[begin Selection]

SAMSON MASEA vs MOSES JOMO OLE NGEBENI [2004] KEHC 2156 (KLR) | Stay Of Execution | Esheria

SAMSON MASEA vs MOSES JOMO OLE NGEBENI [2004] KEHC 2156 (KLR)

Full Case Text

REPUBLIC OF KENYA

IN THE HIGH COURT OF KENYA AT KISII

CIVIL CASE NO.214 OF 1999

SAMSON MASEA …………………………… PLAINTIFFS/RESPONDENTS

JOHANA MASEA

VERSUS

MOSES JOMO OLE NGEBENI ……………………….. DEFENDANT/APPLICANT

RULING:

Applicant prays for order of stay of execution of the decree dated 24th March 2003 and all consequential orders pending the hearing and determination of Civil Appeal No.29 of 2004 lodged in Court of Appeal. He further prays court nullify warrants of attachment issued to M/S ADUDA AUCTIONEERS and the costs of the said auctioneer to be borne by respondents. He also prays for costs of this application.

Judgment was entered in favour of the respondents/plaintiffs on 24th March 2003. The applicant/defendant, being dissatisfied lodged an appeal in Court of Appeal on 5th February. The appeal is yet to be heard. Counsel for the appellant submitted that he talked to counsel for Respondents who undertook not to execute the decree. However on 21st April 2004 counsel for the Respondent applied for warrants of attachment and the same were issued to M/S ADUDA AUCTIONEERS. He was to attach the applicant’s goods in Transmara District. It was submitted that the warrants were issued in contravention of Order 21 rule 18(a) CPR. The decree being more than one year old Notice should have first been issued to the applicant.

Further it was submitted that M/s Aduda Auctioneer has no jurisdiction in Transmara District and as such he could not execute the warrant there.

Court was further told that the respondents are not people of any known means and if the decree is executed and the appeal succeeds they cannot be able to refund the money.

[end Selection]

§ Goal 1
Give again word for word the part of the ruling that starts at "Applicant prays for" and stops after "of this application.".
§ Goal 2
List each distinct date mentioned in the ruling.
The rows after this point come from a separate source and are not part of the ruling.

[begin Provided information]

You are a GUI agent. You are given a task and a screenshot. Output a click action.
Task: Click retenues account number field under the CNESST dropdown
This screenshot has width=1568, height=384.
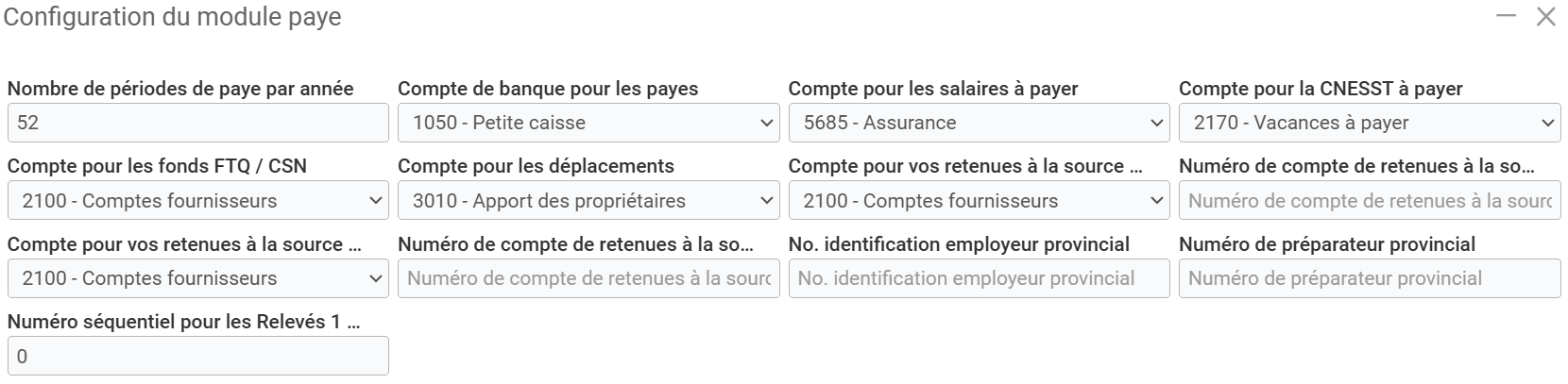[1369, 201]
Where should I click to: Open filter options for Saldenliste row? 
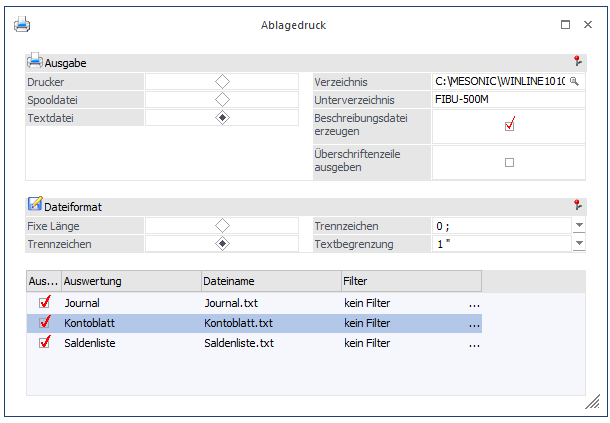[474, 343]
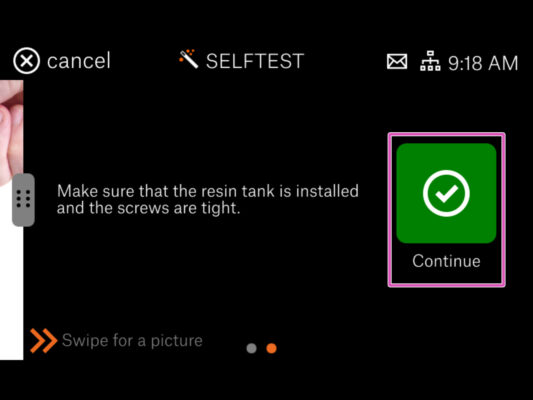Select the Continue text label
Screen dimensions: 533x400
pos(446,261)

[end Provided information]

§ Expected answer 1
Applicant prays for order of stay of execution of the decree dated 24th March 2003 and all consequential orders pending the hearing and determination of Civil Appeal No.29 of 2004 lodged in Court of Appeal. He further prays court nullify warrants of attachment issued to M/S ADUDA AUCTIONEERS and the costs of the said auctioneer to be borne by respondents. He also prays for costs of this application.

§ Expected answer 2
24th March 2003
5th February
21st April 2004